Getting the Indirect Bans Right: Effective Implementation Matters

The restrictions on “policy support” and “intermediaries or equity investments” are critical. MDBs can no longer act as if their broad financial investments aren’t propping up fossil fuel projects. Every such proposed investment will now need to go through an even greater scrutiny to ensure that the MDB knows exactly what those resources will be used for, what kinds of projects are included in the overall investment vehicle, and how any broad investment will conform with the climate-centered requirements of the U.S. Treasury Guidance. MDBs and project developers will carry a high burden of proof to show clearly that their investment conform.

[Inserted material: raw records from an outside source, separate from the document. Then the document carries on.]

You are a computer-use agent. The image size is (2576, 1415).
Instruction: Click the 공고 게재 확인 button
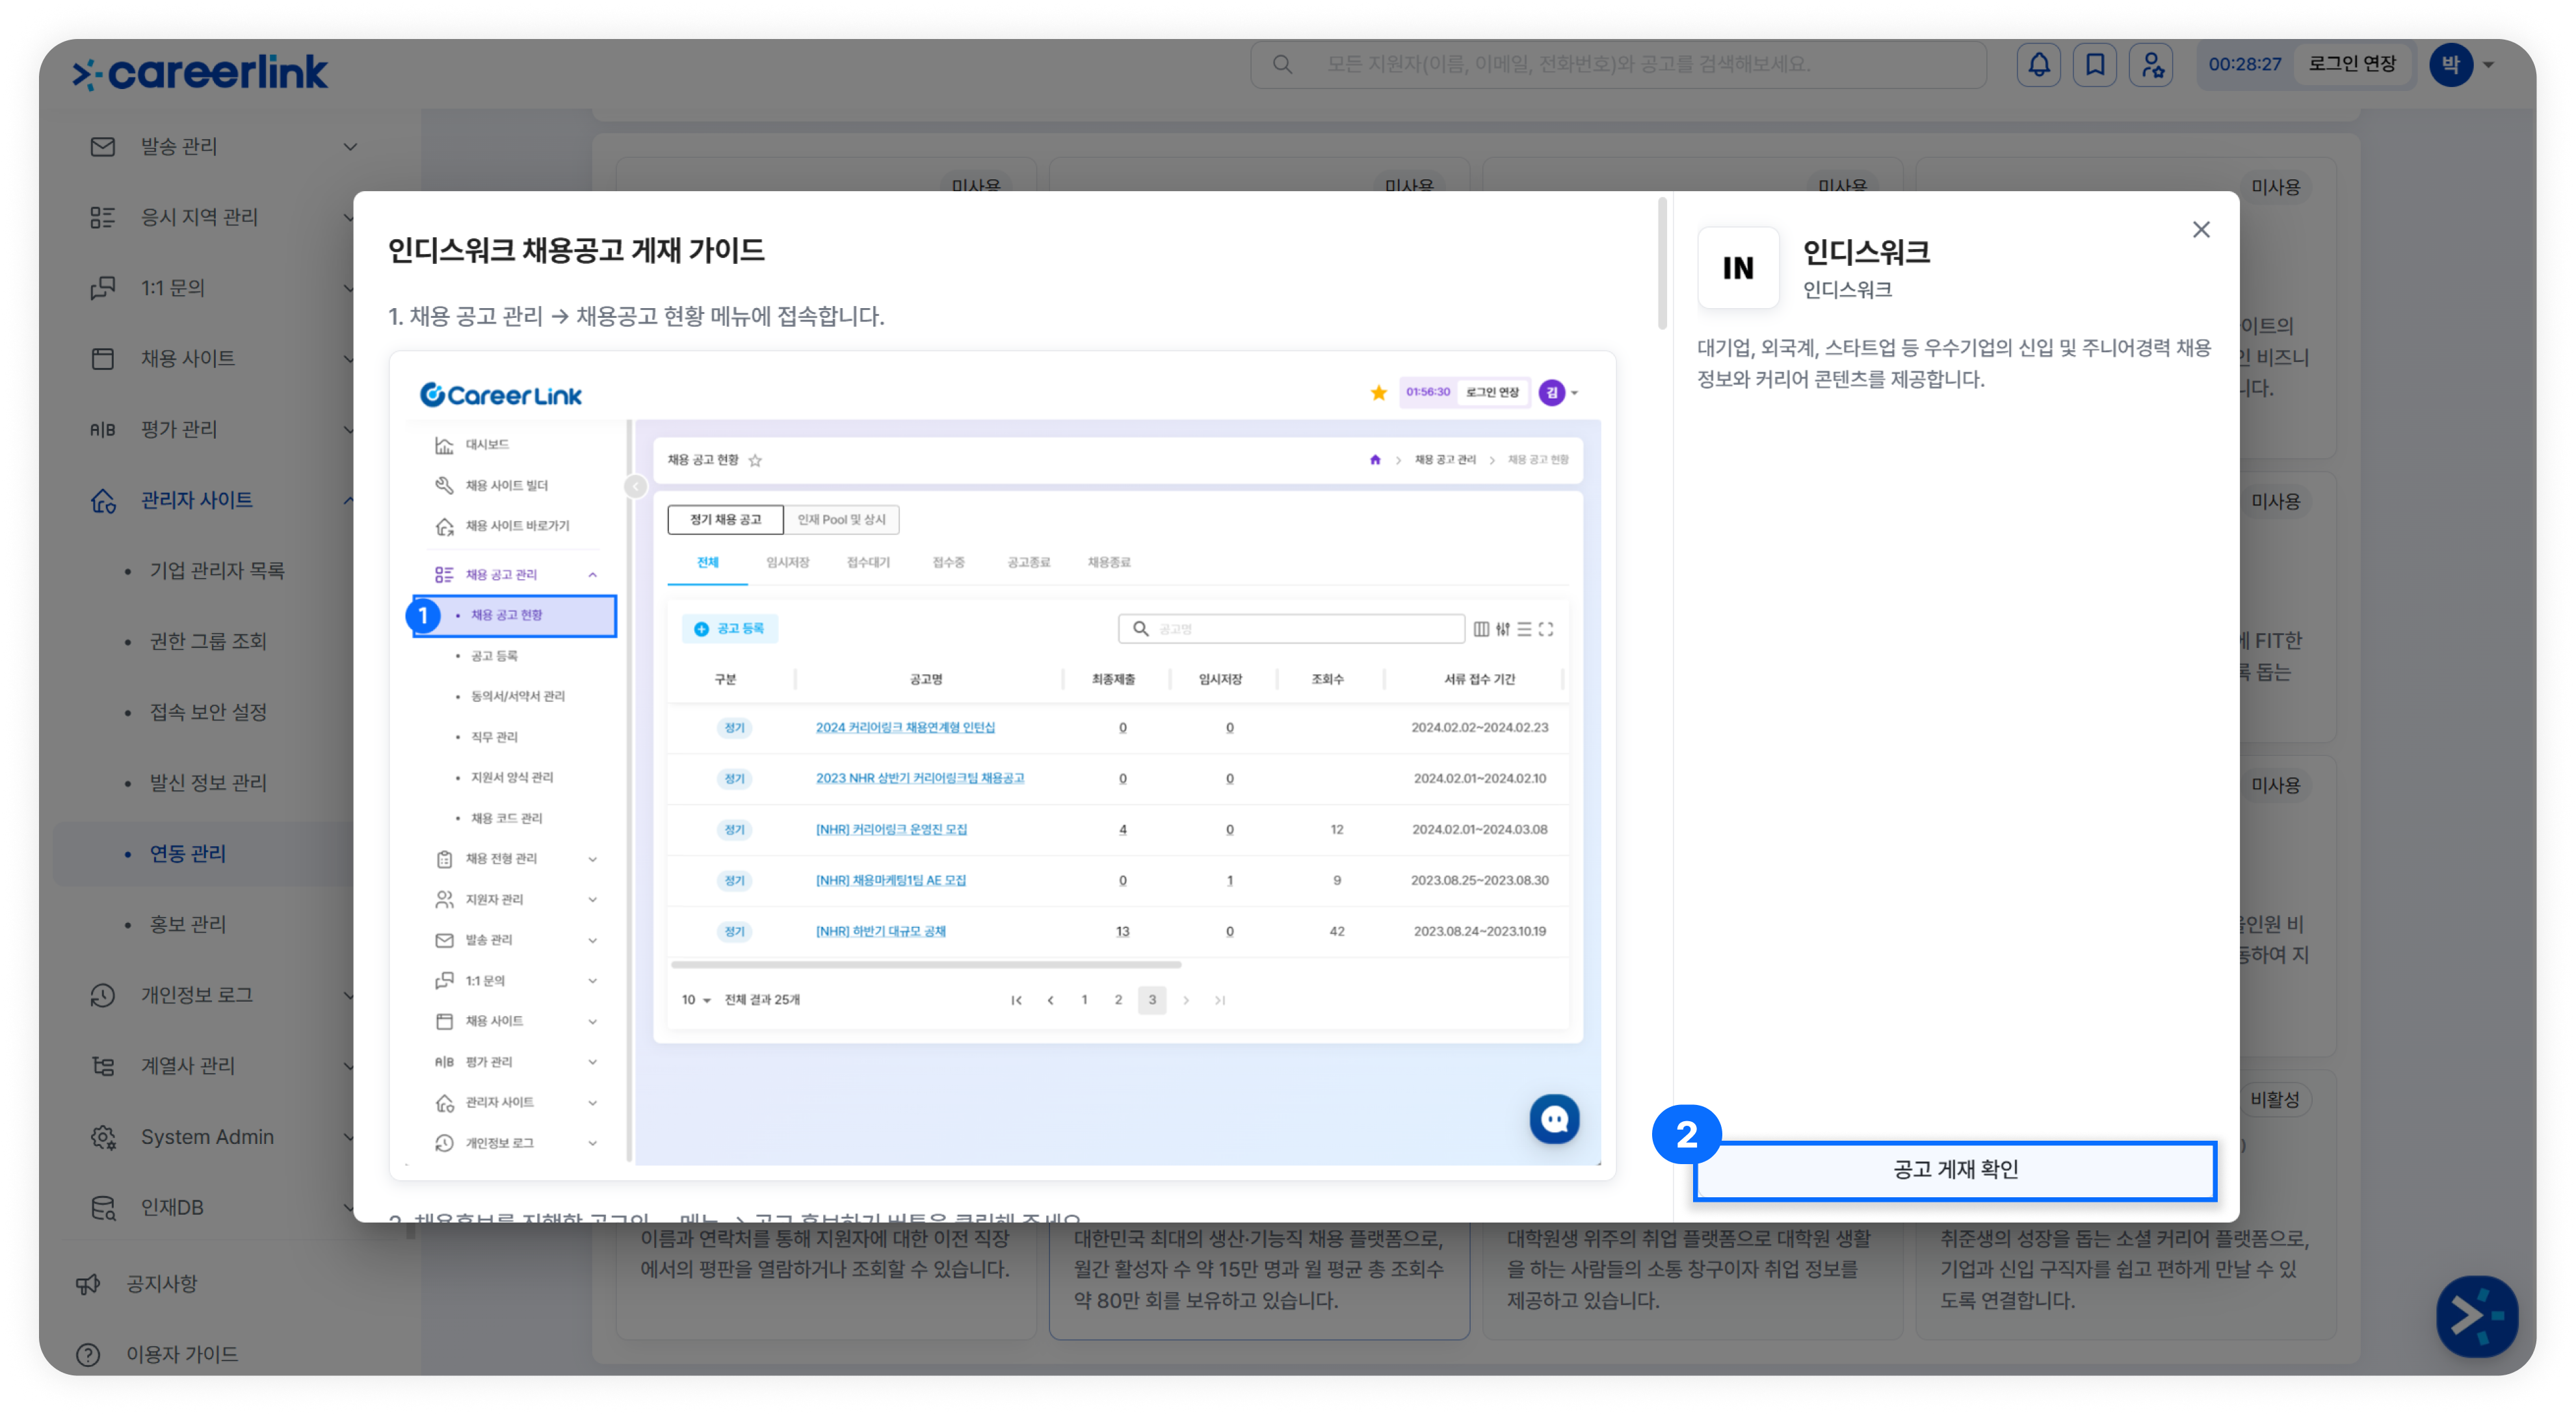[1954, 1169]
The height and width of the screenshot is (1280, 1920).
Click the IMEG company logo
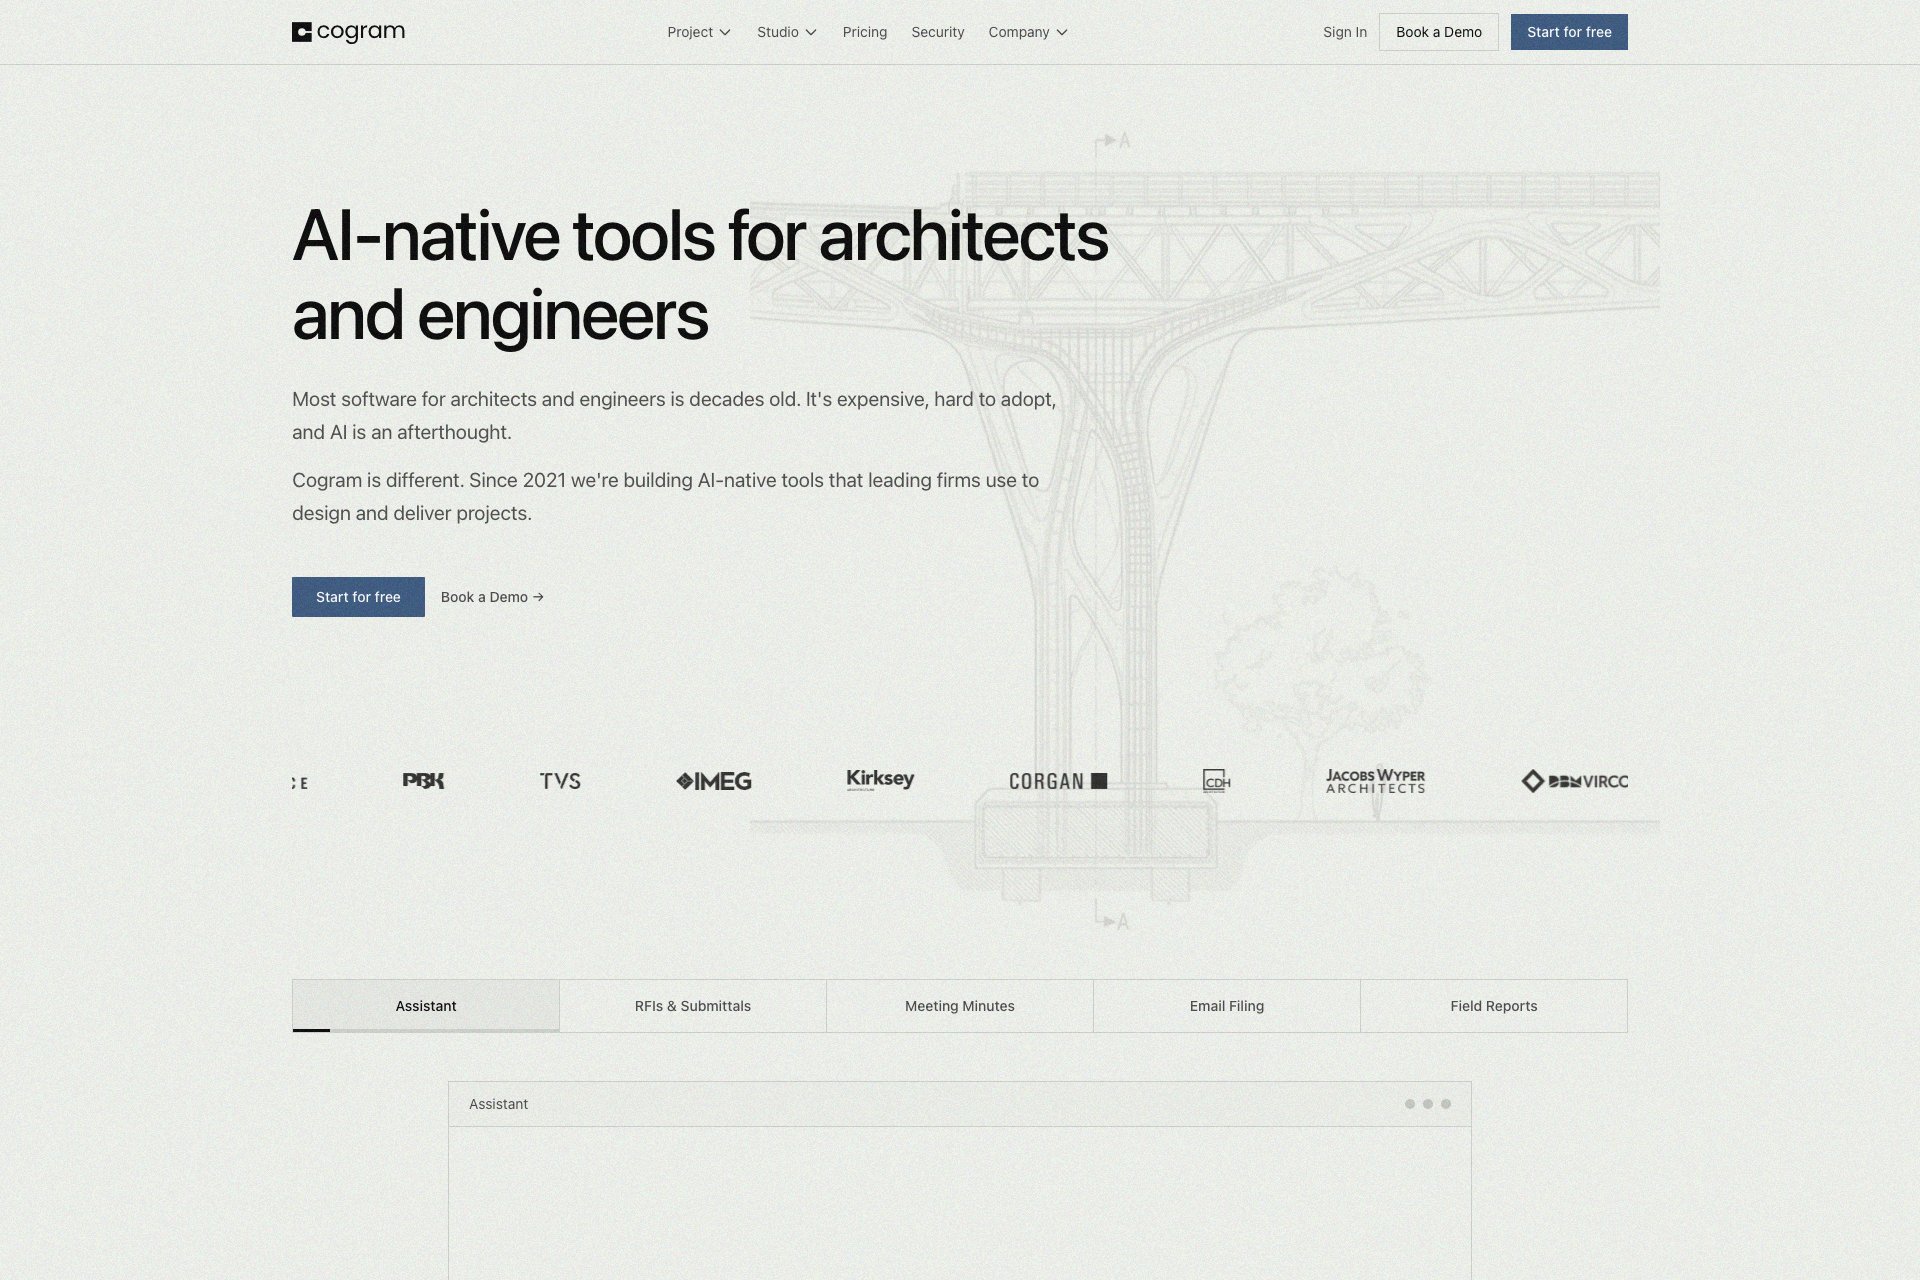pos(713,781)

Creating a surge away from fossil fuel financing and towards low-carbon energy

This is just the beginning of a clearer signal that the U.S. will move away from supporting overseas fossil fuel projects that make it impossible to meet our climate goals. The next round of guidance will cover additional U.S. support and continue to move the U.S. towards a “Clean Growth First” policy for overseas public investments.

As the largest shareholder at the MDBs, this guidance should help steer these institutions away from fossil fuel financing. Hopefully, other major shareholders will join this guidance and ensure that all public financing is supporting the clean energy future that we need to stave off the worst impacts of climate change.